Set down each line from the line holding "You are a GUI" to the last line of the entries below, exactly, with both ends included and without pictures.

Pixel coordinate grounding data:
+++

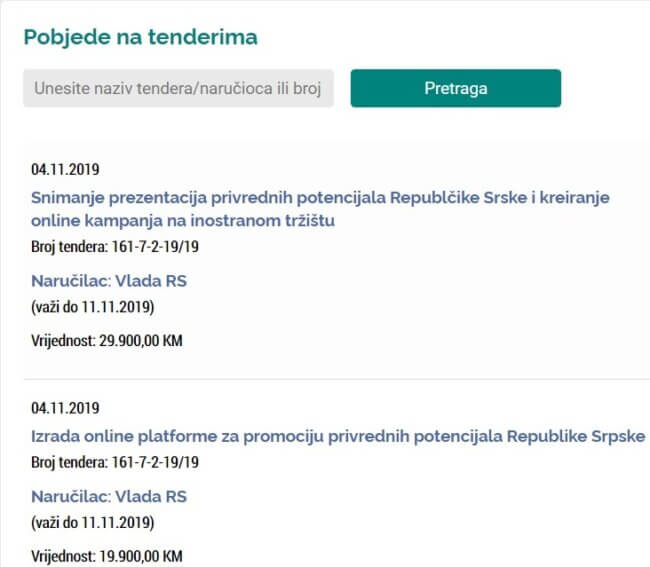Click the 'Unesite naziv tendera' placeholder text
Viewport: 650px width, 567px height.
[x=176, y=89]
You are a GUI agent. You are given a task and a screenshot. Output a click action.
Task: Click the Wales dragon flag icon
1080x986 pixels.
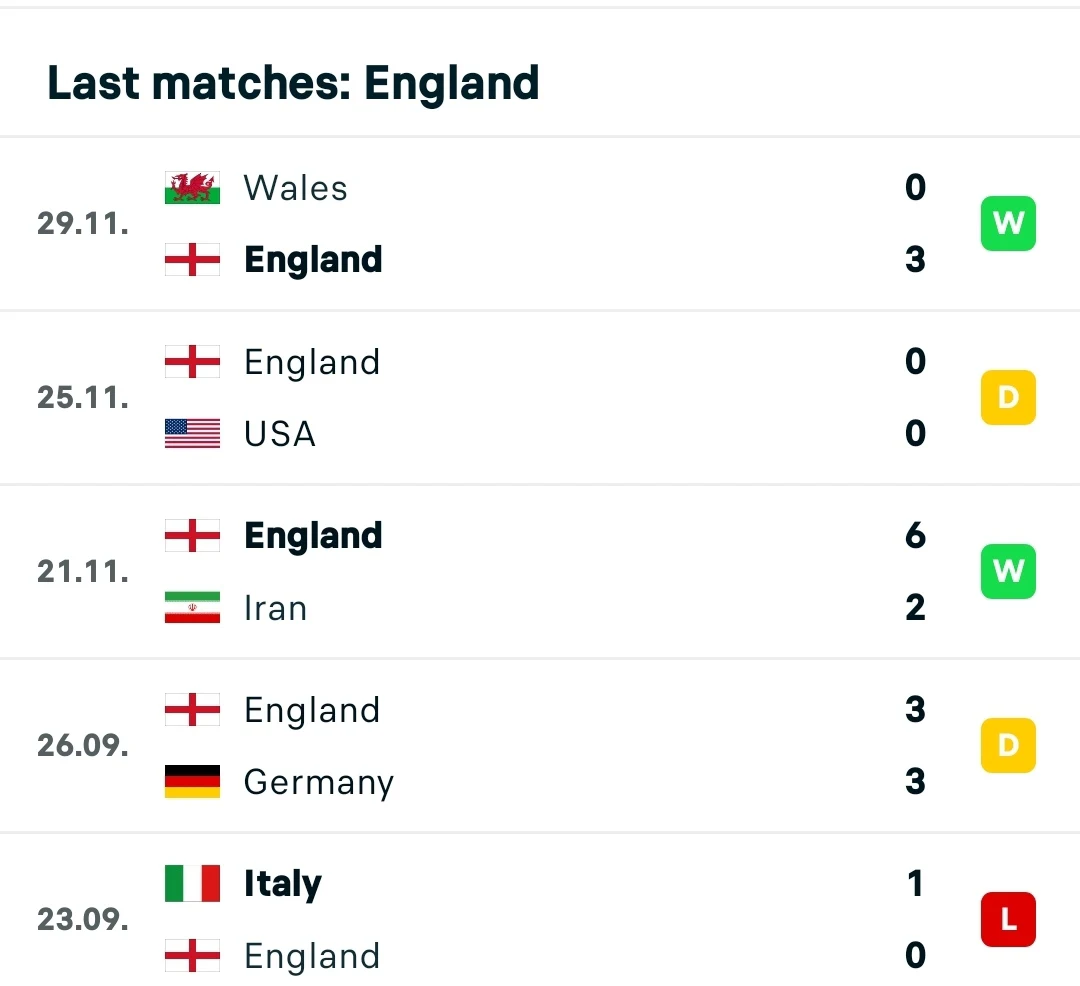(192, 188)
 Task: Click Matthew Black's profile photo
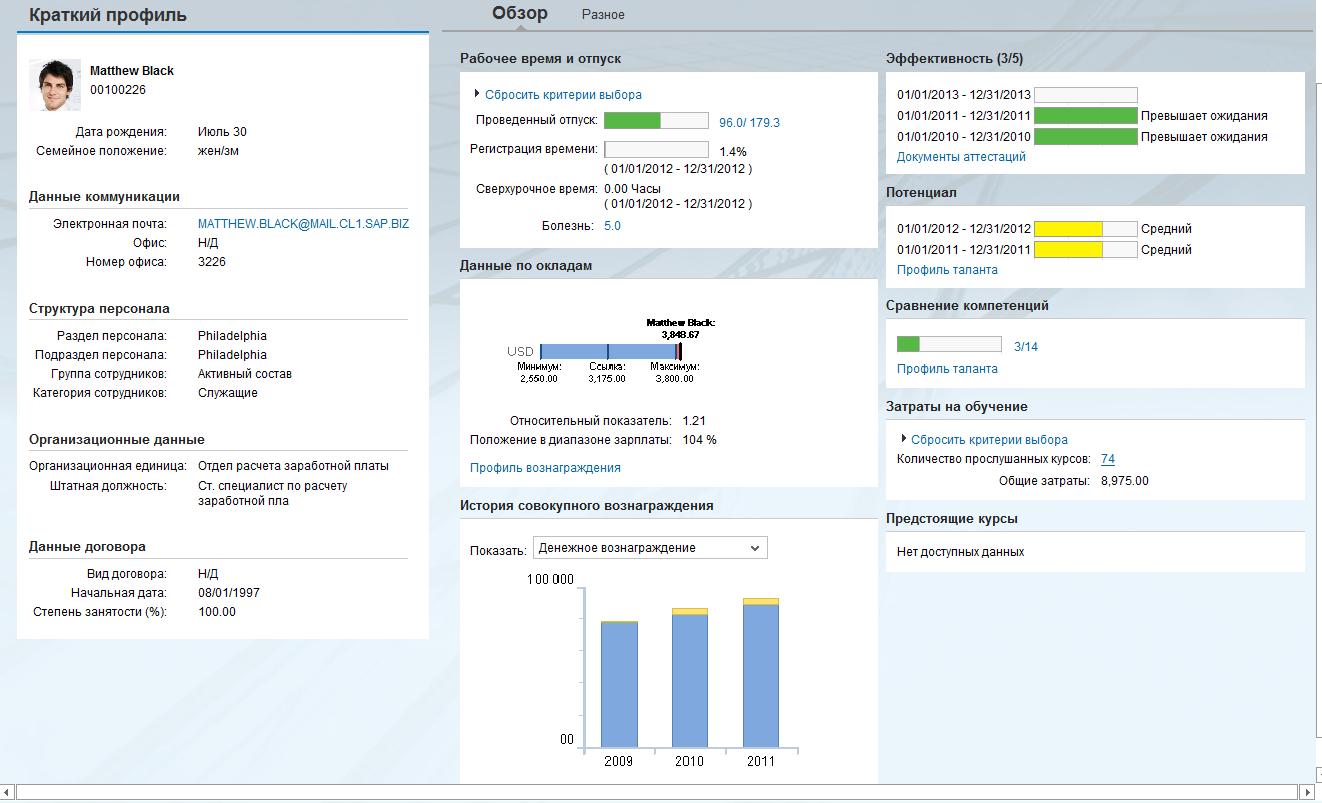(x=54, y=85)
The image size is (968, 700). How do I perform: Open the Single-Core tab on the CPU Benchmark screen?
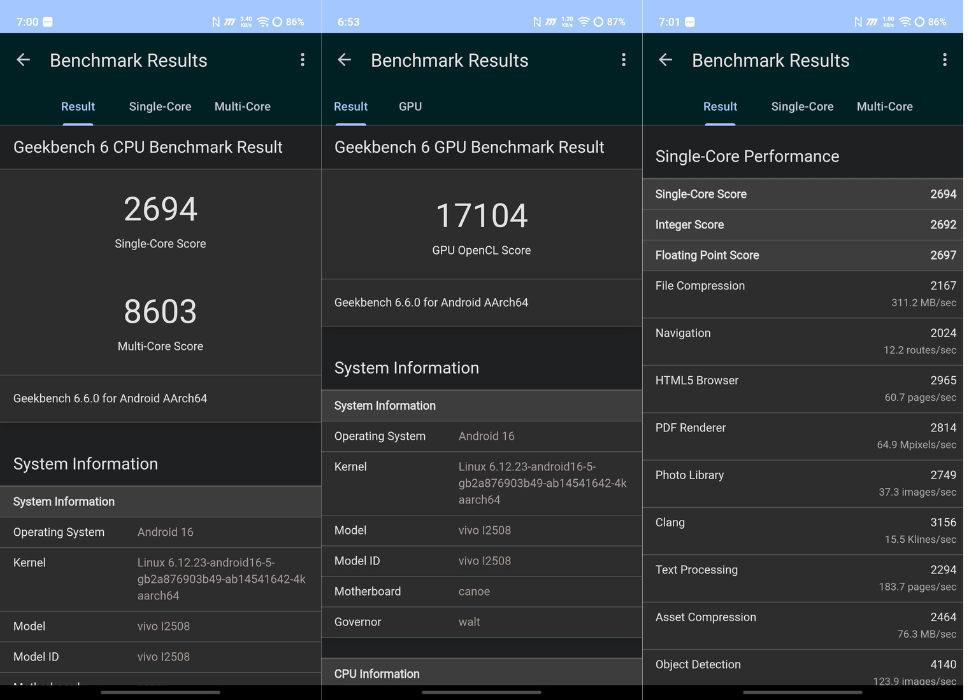point(160,106)
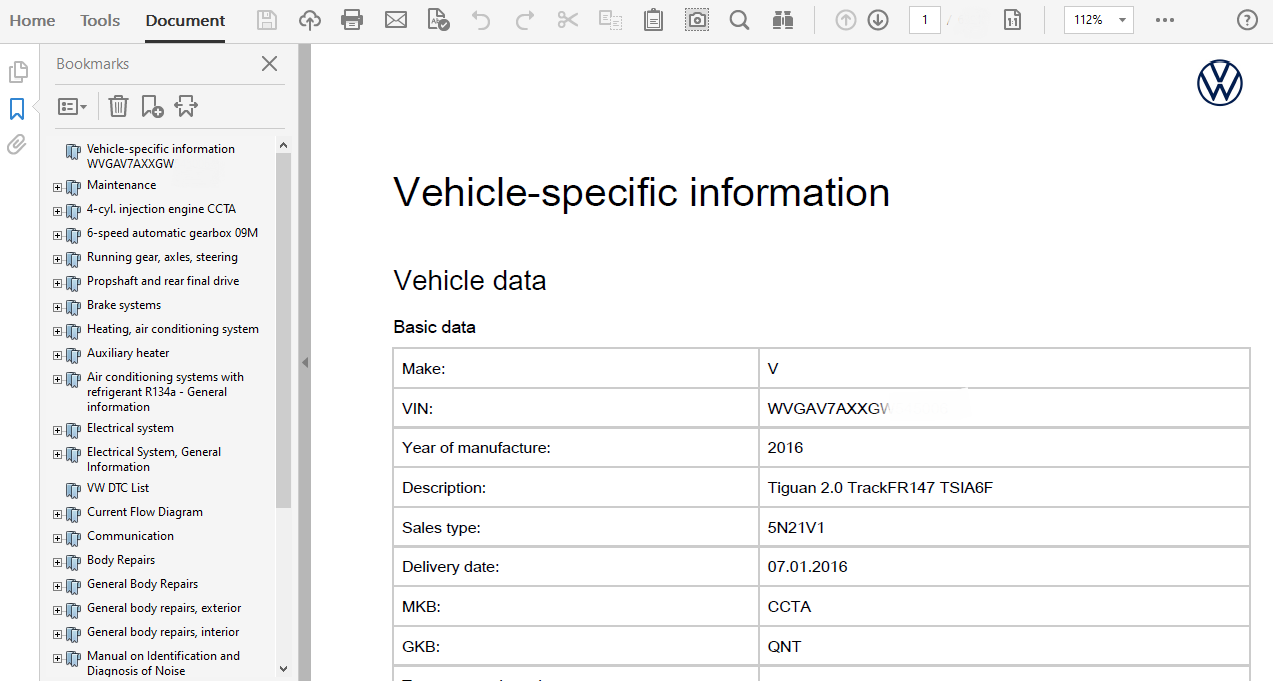Expand the Maintenance bookmark
The height and width of the screenshot is (681, 1273).
click(x=57, y=186)
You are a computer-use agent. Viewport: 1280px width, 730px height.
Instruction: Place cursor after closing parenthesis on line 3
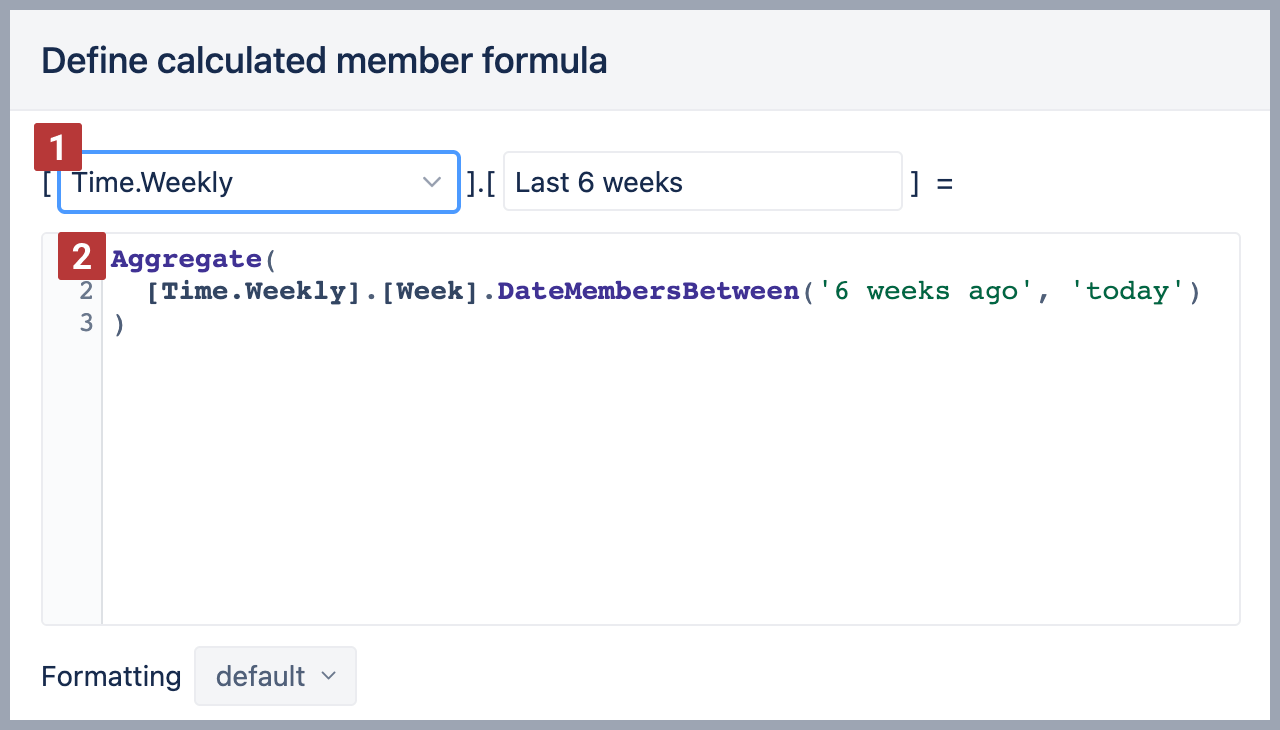coord(126,324)
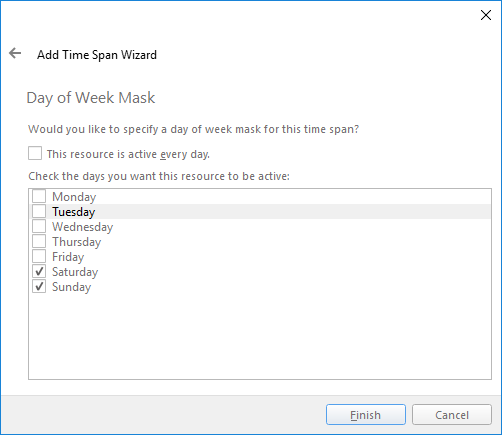Click empty area inside the days list

pyautogui.click(x=260, y=337)
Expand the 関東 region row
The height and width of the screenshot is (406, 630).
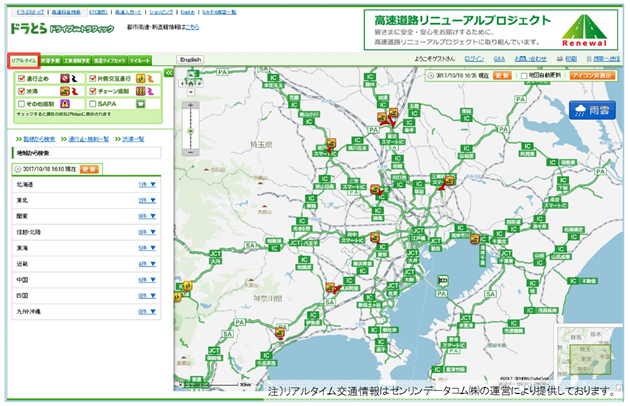tap(152, 215)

+++

### RESPONSE FOR THIS EXERCISE
You are a GUI agent. You are given a task and a screenshot. Output a click action.
Task: Click the Wales dragon flag icon
1080x986 pixels.
(192, 188)
 Task: Click Matthew Black's profile photo
(x=54, y=85)
The image size is (968, 700). How do I perform: Open the Single-Core tab on the CPU Benchmark screen?
point(160,106)
Expand the Maintenance bookmark
The height and width of the screenshot is (681, 1273).
click(x=57, y=186)
You are a computer-use agent. Viewport: 1280px width, 730px height.
Instruction: Place cursor after closing parenthesis on line 3
coord(126,324)
Click empty area inside the days list

pyautogui.click(x=260, y=337)
Expand the 関東 region row
The height and width of the screenshot is (406, 630).
tap(152, 215)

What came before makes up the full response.